Quindi, dobbiamo preoccuparci? Ancora Mele: «Il rialzo dei tassi da parte delle banche centrali è ancora in corso. Ci si aspetta quindi un periodo di instabilità e alcune banche, specie quelle mal gestite, potrebbero avere dei problemi, come abbiamo visto con la Silicon Valley Bank. Riguardo il CS, ci sono diversi fattori che possono spiegare, oltre al contesto di instabilità generale, quanto gli sta accadendo, come i problemi di gestione aziendale, i pessimi risultati registrati nel 2022, gli scandali, i piani aziendali non ben definiti, i problemi con la SEC che ha rimandato di qualche giorno la pubblicazione dei risultati 2022 per effettuare delle ulteriori verifiche, i deflussi dei depositi che sono sì diminuiti ma che non si sono arrestati... Una classica “tempesta perfetta”, insomma. Tutte queste cose determinano in un modo o l’altro la sfiducia del pubblico (e dei mercati) nei confronti della banca».

Credit Suisse è una banca definita di rilevanza sistemica, il che significa che sottostà a tutta una serie di regole, come quelle stabilite nel pacchetto di riforme «Basilea III». Come mai allora la banca si trova in difficoltà? «Qualche perplessità c’è, in effetti. Il fatto che il CS abbia dei requisiti patrimoniali comunque buoni e conformi significa che la rispetta le regole di Basilea III. Ma non significa che sia completamente “immune” al rischio di insolvenza dovuta alla corsa agli sportelli, soprattutto se negli anni ha dimostrato di avere una gestione aziendale un po’ discutibile».
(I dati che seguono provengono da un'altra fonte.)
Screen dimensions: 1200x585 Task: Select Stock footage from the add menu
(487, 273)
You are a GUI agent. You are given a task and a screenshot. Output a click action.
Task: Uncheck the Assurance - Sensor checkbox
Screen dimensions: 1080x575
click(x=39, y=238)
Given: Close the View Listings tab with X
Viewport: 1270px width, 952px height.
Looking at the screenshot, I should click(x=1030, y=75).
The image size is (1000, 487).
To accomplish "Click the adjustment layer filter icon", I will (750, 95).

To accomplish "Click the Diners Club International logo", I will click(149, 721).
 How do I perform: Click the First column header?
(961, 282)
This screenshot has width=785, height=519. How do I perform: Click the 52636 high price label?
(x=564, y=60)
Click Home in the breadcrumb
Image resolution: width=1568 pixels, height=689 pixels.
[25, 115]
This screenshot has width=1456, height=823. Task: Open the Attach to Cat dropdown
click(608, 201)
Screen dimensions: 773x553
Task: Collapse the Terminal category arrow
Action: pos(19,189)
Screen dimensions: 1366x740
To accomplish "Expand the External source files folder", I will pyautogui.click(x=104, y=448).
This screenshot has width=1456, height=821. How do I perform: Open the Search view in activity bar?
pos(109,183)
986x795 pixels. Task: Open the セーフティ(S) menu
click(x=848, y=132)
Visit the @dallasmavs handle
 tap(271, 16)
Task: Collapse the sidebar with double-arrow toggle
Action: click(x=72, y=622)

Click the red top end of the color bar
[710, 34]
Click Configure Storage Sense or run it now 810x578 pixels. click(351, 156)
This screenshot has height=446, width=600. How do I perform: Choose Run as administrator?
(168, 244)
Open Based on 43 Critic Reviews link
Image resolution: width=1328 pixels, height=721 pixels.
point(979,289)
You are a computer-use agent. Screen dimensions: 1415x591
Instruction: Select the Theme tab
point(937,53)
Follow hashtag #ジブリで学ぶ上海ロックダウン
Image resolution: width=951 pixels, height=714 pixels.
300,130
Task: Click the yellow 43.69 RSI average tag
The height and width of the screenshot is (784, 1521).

Un'ultima domanda, i mercati hanno sempre ragione? «Il titolo CS Group si è ripreso. Significa che l’intervento della BNS è credibile. Credo però che mercoledì molti operatori “irrazionali” si sono lasciati prendere dal panico per via dello status di banca sistemica che ha il Credit Suisse. Non è detto che il peggio sia passato, dovremo vedere che succede nei prossimi giorni», conclude Mele.